Sabtu, 7 Mar 2026
Trending Tags
Beranda » News » Kejar Swasembada Pangan, Pemprov Kalbar Salurkan Bantuan Benih Padi 1.700 Hektare

Kejar Swasembada Pangan, Pemprov Kalbar Salurkan Bantuan Benih Padi 1.700 Hektare

  • account_circle Tim Redaksi
  • calendar_month Rabu, 7 Jan 2026
  • print Cetak

info Atur ukuran teks artikel ini untuk mendapatkan pengalaman membaca terbaik.

KilasSanggau.Com – Pemerintah Provinsi Kalimantan Barat terus memacu penguatan sektor pertanian sebagai tulang punggung ekonomi daerah. Dalam acara Gerakan Panen Padi Serentak Menuju Swasembada Pangan Kalbar yang digelar di Kecamatan Anjungan, Kabupaten Mempawah, Rabu (7/1/2026), pemerintah daerah memastikan penyaluran bantuan benih padi seluas 1.700 hektare guna meningkatkan produktivitas hasil panen tahun ini.

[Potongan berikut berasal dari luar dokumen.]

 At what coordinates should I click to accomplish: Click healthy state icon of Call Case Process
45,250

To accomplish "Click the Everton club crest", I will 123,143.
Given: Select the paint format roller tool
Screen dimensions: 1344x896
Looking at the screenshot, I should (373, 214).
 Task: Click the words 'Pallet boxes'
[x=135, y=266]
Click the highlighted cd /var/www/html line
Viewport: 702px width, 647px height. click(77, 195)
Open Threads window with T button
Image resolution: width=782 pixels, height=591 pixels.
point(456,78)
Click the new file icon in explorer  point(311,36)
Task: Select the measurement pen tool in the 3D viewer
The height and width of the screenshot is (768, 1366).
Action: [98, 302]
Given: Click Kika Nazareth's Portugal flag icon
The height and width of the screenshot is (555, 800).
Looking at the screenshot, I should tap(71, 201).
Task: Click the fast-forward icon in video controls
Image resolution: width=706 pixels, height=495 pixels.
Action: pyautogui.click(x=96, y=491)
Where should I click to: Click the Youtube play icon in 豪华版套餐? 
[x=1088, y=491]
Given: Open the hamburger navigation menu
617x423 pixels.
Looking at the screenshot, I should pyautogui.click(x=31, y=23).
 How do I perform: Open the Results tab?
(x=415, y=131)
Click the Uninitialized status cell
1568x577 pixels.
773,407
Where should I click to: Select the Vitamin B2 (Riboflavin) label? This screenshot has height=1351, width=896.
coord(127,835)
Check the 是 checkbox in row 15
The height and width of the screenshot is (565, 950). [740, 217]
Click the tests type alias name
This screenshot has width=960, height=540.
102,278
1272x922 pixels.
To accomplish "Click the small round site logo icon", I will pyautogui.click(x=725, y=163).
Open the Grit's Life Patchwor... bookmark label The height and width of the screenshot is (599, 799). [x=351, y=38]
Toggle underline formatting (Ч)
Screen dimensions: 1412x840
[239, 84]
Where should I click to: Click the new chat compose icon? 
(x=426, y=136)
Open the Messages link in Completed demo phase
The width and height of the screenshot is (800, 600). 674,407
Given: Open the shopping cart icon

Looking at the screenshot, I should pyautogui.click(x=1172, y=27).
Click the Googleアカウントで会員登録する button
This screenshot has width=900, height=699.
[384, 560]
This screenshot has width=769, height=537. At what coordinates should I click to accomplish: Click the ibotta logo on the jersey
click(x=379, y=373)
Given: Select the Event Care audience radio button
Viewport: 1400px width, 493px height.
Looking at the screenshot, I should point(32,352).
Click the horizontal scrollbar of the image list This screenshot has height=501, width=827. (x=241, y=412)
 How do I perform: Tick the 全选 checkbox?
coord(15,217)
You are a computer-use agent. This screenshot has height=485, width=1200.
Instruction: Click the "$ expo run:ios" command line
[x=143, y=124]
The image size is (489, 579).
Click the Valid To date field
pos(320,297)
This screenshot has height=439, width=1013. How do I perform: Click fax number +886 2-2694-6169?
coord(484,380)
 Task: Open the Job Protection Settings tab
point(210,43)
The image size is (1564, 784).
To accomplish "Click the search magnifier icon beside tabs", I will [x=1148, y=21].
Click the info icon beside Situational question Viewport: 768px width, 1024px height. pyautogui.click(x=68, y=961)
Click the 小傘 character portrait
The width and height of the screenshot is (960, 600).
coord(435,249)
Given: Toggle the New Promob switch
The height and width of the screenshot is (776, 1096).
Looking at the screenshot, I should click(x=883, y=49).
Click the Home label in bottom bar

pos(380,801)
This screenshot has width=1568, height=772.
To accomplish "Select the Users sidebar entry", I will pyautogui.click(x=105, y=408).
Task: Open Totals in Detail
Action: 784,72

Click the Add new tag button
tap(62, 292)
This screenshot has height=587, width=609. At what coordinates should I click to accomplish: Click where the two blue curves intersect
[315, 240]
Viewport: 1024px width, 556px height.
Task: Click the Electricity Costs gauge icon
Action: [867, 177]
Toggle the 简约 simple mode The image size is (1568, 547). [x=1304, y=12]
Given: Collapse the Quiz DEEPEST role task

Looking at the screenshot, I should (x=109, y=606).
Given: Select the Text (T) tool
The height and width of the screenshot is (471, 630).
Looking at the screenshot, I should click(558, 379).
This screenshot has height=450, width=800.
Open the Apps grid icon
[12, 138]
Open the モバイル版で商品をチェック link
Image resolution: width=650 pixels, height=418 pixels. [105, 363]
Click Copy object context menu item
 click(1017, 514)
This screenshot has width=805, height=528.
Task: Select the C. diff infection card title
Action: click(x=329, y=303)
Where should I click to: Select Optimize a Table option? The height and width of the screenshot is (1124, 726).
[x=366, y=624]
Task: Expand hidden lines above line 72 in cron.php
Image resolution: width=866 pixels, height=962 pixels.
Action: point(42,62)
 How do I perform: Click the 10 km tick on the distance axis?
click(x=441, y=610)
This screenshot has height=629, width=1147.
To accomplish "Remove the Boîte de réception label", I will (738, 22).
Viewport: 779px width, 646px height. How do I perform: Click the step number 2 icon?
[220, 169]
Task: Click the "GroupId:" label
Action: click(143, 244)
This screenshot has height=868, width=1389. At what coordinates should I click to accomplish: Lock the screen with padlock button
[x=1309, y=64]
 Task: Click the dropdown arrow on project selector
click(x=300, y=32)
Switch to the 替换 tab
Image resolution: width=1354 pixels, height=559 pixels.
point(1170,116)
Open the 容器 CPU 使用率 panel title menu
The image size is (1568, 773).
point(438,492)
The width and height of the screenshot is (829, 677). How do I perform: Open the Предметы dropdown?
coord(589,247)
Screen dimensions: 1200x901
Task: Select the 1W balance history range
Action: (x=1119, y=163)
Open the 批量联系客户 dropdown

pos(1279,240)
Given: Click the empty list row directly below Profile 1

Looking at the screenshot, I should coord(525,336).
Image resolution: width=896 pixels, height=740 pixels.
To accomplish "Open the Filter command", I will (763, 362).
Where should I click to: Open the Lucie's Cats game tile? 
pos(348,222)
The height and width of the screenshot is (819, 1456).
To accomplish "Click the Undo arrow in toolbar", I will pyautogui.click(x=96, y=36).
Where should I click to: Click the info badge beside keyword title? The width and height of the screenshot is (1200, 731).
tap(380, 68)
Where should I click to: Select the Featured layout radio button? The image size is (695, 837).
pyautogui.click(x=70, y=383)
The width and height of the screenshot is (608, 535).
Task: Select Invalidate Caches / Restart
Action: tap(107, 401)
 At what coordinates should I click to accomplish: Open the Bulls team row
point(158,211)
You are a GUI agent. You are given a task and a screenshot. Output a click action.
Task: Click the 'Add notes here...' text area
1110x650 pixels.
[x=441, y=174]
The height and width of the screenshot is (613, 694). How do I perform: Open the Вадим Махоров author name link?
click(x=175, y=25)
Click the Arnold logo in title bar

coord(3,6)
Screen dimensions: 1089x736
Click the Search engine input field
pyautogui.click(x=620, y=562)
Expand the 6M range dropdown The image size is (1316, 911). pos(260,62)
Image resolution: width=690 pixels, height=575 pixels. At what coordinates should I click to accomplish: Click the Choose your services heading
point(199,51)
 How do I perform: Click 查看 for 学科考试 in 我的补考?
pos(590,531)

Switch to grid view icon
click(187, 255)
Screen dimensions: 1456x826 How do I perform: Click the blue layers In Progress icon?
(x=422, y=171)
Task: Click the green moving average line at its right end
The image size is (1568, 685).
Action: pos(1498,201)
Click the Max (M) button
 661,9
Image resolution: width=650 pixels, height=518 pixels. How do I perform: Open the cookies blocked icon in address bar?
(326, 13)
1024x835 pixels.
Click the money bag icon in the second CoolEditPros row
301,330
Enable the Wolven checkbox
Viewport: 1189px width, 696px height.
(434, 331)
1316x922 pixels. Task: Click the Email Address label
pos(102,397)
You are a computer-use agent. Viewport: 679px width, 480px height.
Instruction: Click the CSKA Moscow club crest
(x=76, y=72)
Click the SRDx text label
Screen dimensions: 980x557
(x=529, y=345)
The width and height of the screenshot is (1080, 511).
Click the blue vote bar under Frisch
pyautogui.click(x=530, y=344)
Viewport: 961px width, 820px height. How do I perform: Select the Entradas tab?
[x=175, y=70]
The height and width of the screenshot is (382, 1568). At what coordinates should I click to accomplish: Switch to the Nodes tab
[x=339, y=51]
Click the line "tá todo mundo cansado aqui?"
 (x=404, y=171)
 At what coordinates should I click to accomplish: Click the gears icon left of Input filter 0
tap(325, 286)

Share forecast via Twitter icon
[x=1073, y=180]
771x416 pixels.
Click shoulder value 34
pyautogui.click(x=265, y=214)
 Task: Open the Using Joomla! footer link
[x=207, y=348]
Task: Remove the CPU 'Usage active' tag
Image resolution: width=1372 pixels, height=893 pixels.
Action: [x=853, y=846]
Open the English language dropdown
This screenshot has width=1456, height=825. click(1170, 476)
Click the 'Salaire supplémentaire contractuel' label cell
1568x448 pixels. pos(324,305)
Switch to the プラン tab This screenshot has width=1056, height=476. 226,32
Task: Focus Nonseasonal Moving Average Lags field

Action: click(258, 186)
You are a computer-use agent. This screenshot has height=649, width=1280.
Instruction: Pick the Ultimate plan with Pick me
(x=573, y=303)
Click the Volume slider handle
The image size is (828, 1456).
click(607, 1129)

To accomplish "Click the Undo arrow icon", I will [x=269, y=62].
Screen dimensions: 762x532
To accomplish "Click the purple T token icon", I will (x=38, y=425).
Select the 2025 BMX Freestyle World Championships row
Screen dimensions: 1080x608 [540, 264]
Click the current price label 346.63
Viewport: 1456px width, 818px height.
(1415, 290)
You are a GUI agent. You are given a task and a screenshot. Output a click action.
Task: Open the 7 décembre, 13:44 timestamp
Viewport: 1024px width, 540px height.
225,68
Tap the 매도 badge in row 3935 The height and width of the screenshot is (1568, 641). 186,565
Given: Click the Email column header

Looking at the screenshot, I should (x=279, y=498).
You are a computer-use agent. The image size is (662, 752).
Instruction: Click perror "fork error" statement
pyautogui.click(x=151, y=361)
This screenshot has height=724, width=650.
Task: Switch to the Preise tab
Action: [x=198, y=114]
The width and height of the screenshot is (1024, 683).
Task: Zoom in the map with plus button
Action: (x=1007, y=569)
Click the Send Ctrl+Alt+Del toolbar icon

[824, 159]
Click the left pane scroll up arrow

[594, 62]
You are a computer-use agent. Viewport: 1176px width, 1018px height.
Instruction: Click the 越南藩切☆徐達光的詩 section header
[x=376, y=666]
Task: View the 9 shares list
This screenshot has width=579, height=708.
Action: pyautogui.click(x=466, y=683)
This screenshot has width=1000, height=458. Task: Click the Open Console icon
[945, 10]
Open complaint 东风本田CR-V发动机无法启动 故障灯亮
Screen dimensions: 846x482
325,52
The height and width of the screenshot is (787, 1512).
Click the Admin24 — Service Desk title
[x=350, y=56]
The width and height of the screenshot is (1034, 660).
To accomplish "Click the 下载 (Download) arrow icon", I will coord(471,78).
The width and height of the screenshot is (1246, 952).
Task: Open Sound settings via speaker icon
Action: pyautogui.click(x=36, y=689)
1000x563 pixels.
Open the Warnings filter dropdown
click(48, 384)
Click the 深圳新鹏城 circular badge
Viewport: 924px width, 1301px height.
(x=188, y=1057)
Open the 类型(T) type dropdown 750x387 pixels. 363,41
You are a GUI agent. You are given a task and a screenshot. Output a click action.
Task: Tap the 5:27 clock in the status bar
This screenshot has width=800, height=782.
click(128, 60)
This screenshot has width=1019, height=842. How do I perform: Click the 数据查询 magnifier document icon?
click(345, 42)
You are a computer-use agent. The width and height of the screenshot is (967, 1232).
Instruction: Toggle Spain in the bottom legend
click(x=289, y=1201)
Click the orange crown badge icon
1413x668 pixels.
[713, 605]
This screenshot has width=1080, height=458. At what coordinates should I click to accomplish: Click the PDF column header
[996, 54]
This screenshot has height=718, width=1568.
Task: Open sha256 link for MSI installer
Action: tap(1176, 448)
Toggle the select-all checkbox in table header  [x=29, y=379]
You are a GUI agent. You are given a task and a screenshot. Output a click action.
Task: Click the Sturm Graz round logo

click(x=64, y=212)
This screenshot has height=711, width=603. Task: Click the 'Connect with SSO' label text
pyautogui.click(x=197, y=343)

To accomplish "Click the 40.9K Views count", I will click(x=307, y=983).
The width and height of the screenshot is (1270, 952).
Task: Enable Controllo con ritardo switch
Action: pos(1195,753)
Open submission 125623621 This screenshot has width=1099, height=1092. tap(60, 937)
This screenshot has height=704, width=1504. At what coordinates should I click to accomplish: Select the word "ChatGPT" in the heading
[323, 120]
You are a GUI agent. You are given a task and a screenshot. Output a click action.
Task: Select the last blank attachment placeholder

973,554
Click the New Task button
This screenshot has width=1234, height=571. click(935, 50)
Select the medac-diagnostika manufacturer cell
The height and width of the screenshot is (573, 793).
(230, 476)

Kegiatan strategis ini dihadiri langsung oleh Wakil Gubernur Kalimantan Barat Krisantus, Pangdam XII/Tanjungpura Mayjen TNI Jamallulael, serta jajaran Forkopimda dan perwakilan Kementerian Pertanian. Momentum ini menjadi bagian dari upaya nasional mewujudkan kedaulatan pangan Indonesia bersama Presiden RI.

Dalam sambutannya, Wagub Krisantus menegaskan bahwa ketersediaan benih unggul merupakan kunci utama bagi petani untuk menghadapi tantangan hama dan penyakit. Untuk tahun 2026, Pemprov Kalbar mengucurkan dana APBD untuk menyokong ribuan hektare lahan pertanian.

“Provinsi Kalimantan Barat melalui pemerintah daerah mengalokasi bantuan APBD berupa bantuan benih padi sebesar 1.700 ha. Khusus untuk Kabupaten Mempawah mendapatkan alokasi seluas 200 ha. Saya berharap petani yang mendapatkan bantuan ini memanfaatkannya dengan merawat tanaman sebaik-baiknya agar hasil produksi sesuai harapan,” ujar Krisantus.

Wagub juga menyampaikan apresiasi kepada Kementerian Pertanian atas dukungan program ekstensifikasi dan intensifikasi lahan yang menjadi pendorong utama pencapaian swasembada di Kalimantan Barat.

Kepala Dinas Tanaman Pangan dan Hortikultura (TPH) Provinsi Kalbar, Herti Herawati, menambahkan bahwa salah satu solusi mengatasi keterbatasan lahan adalah dengan mengaktifkan kembali lahan-lahan yang tidak produktif di tingkat desa.

“Kami mendorong masyarakat dan petani untuk meningkatkan Indeks Pertanaman serta memanfaatkan lahan tidur yang tidak terpakai di tiap desa atau kelurahan masing-masing. Pemanfaatan lahan tidur dengan menanam tanaman pangan akan sangat bermanfaat bagi pemilik lahan dan mendukung swasembada pangan,” jelas Herti.

Dinas TPH berkomitmen untuk terus melakukan pendampingan teknis kepada para petani agar lahan yang sebelumnya terbengkalai dapat berubah menjadi lumbung pangan yang produktif.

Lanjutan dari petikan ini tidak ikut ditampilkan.